• _Description of the task_
Can you rewrite the records from the line holding "You are a GUI" through the end of the records, inclusive, replacing "trash icon" with "delete icon" and leaving everything else unchanged? Leave the pictures out of your answer.

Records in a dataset
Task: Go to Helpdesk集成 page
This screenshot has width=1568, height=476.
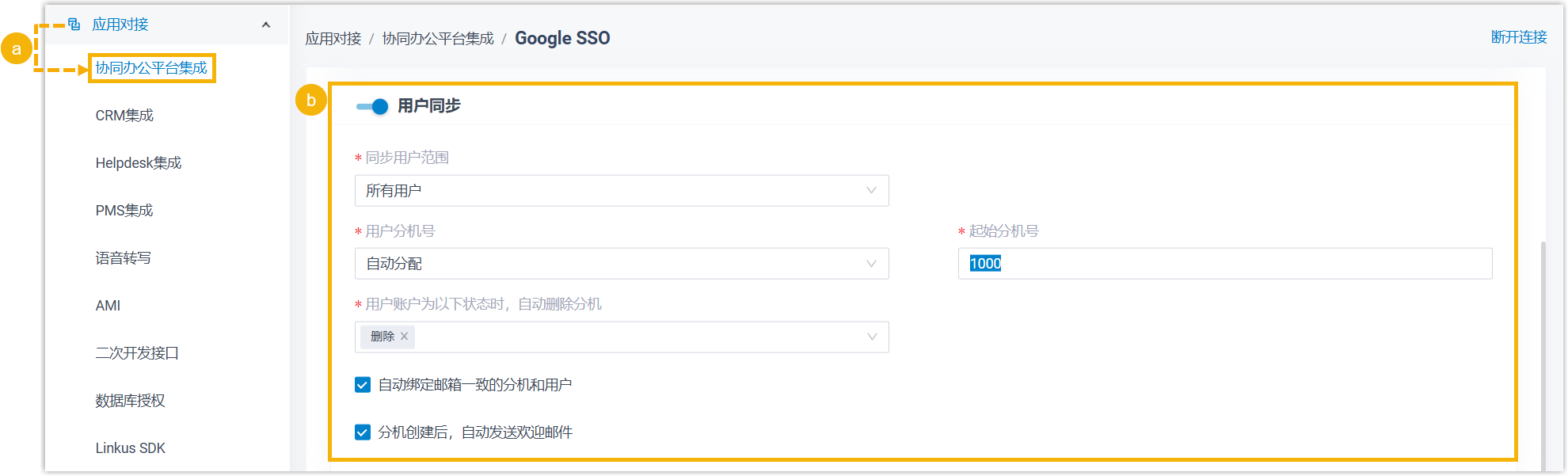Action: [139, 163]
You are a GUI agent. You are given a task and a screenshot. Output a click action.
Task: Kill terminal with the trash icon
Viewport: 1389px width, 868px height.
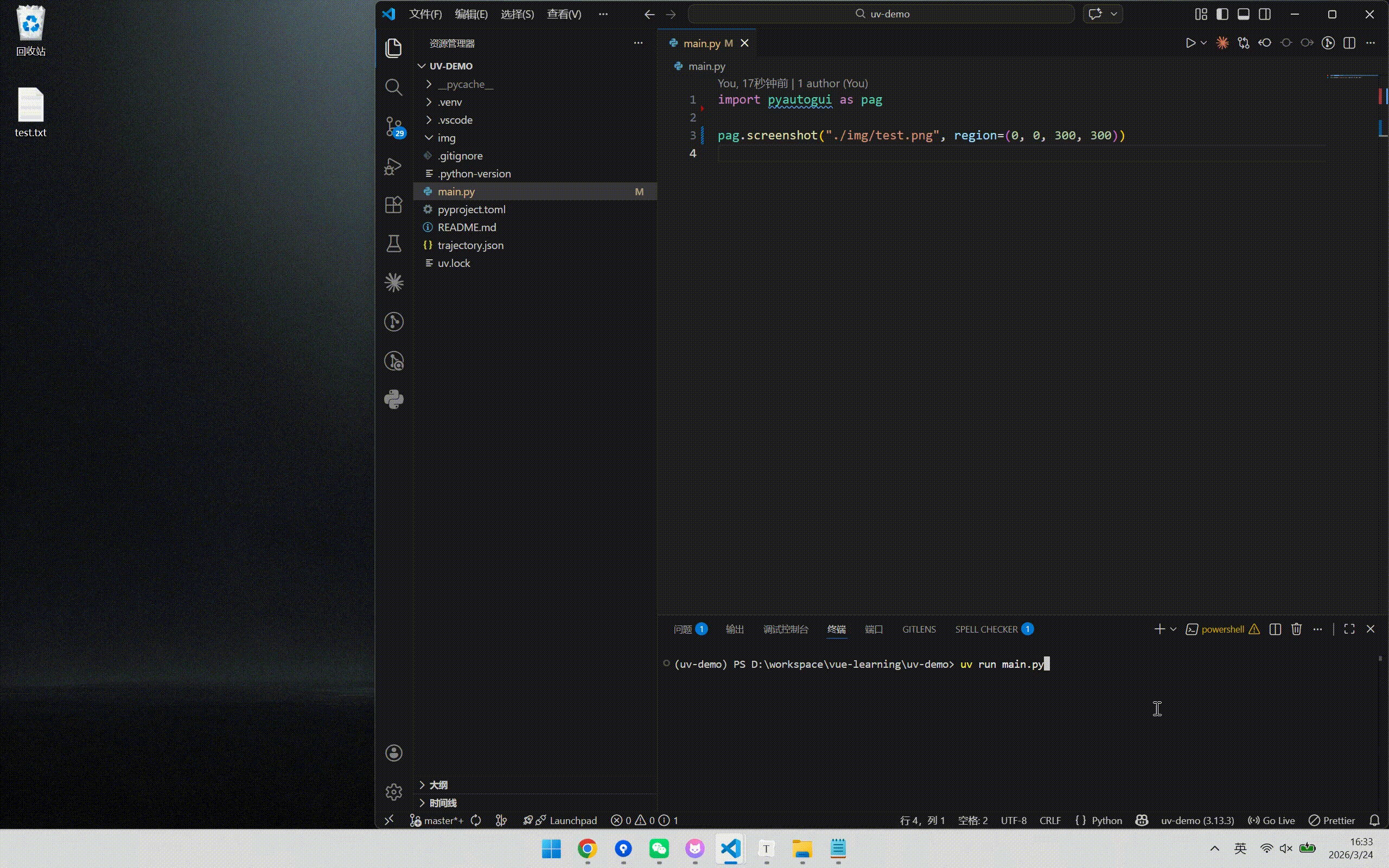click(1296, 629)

• _Solution to the problem_
You are a GUI agent. You are given a task and a screenshot. Output a click action.
Task: Kill terminal with the delete icon
Viewport: 1389px width, 868px height.
click(1296, 629)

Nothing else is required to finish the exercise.